EXTRACTED DATA:
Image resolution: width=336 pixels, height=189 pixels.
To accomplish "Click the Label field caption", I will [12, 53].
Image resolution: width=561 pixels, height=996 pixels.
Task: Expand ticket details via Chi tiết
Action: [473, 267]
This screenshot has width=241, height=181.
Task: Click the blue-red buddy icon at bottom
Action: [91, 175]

YOUR GOAL:
Every record above must be duplicated exactly.

ANSWER BOX:
Image resolution: width=336 pixels, height=189 pixels.
To accomplish "Click the Label field caption", I will [12, 53].
Image resolution: width=561 pixels, height=996 pixels.
Task: Expand ticket details via Chi tiết
Action: [473, 267]
This screenshot has width=241, height=181.
Task: Click the blue-red buddy icon at bottom
Action: [91, 175]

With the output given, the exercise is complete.